◆ About this task
All the entries that follow must be written out again exactly.

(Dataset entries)
========

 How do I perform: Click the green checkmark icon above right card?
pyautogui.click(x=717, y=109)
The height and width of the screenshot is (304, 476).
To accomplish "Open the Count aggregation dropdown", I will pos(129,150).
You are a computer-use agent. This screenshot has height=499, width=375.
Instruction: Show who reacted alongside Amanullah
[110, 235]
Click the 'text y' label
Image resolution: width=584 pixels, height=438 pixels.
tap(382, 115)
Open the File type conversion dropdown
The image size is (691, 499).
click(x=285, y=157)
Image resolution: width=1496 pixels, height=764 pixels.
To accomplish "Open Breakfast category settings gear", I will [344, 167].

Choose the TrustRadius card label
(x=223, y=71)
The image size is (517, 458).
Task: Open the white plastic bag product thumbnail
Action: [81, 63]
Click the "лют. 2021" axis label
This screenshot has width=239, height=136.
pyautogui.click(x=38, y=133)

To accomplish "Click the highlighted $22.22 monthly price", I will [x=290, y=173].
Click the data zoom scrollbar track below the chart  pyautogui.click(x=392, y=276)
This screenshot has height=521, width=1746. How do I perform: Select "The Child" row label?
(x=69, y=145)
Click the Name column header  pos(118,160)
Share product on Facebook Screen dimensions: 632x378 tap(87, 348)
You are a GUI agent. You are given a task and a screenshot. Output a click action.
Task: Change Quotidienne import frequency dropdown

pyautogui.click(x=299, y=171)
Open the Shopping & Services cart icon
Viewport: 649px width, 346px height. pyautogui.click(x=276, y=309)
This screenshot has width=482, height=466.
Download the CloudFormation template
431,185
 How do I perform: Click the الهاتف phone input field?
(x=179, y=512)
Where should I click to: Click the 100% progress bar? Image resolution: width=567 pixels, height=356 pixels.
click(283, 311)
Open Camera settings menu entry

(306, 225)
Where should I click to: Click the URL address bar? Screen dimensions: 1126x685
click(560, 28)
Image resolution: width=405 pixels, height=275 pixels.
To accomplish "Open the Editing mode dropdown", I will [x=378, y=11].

========

◆ Task response
 How do I perform: Click the green checkmark icon above right card?
pyautogui.click(x=717, y=109)
The height and width of the screenshot is (304, 476).
To accomplish "Open the Count aggregation dropdown", I will pos(129,150).
You are a computer-use agent. This screenshot has height=499, width=375.
Instruction: Show who reacted alongside Amanullah
[110, 235]
Click the 'text y' label
Image resolution: width=584 pixels, height=438 pixels.
tap(382, 115)
Open the File type conversion dropdown
The image size is (691, 499).
click(x=285, y=157)
Image resolution: width=1496 pixels, height=764 pixels.
To accomplish "Open Breakfast category settings gear", I will [344, 167].

Choose the TrustRadius card label
(x=223, y=71)
The image size is (517, 458).
Task: Open the white plastic bag product thumbnail
Action: [81, 63]
Click the "лют. 2021" axis label
This screenshot has width=239, height=136.
pyautogui.click(x=38, y=133)

To accomplish "Click the highlighted $22.22 monthly price", I will [x=290, y=173].
Click the data zoom scrollbar track below the chart  pyautogui.click(x=392, y=276)
This screenshot has height=521, width=1746. How do I perform: Select "The Child" row label?
(x=69, y=145)
Click the Name column header  pos(118,160)
Share product on Facebook Screen dimensions: 632x378 tap(87, 348)
You are a GUI agent. You are given a task and a screenshot. Output a click action.
Task: Change Quotidienne import frequency dropdown

pyautogui.click(x=299, y=171)
Open the Shopping & Services cart icon
Viewport: 649px width, 346px height. pyautogui.click(x=276, y=309)
This screenshot has width=482, height=466.
Download the CloudFormation template
431,185
 How do I perform: Click the الهاتف phone input field?
(x=179, y=512)
Where should I click to: Click the 100% progress bar? Image resolution: width=567 pixels, height=356 pixels.
click(283, 311)
Open Camera settings menu entry

(306, 225)
Where should I click to: Click the URL address bar? Screen dimensions: 1126x685
click(560, 28)
Image resolution: width=405 pixels, height=275 pixels.
To accomplish "Open the Editing mode dropdown", I will [x=378, y=11].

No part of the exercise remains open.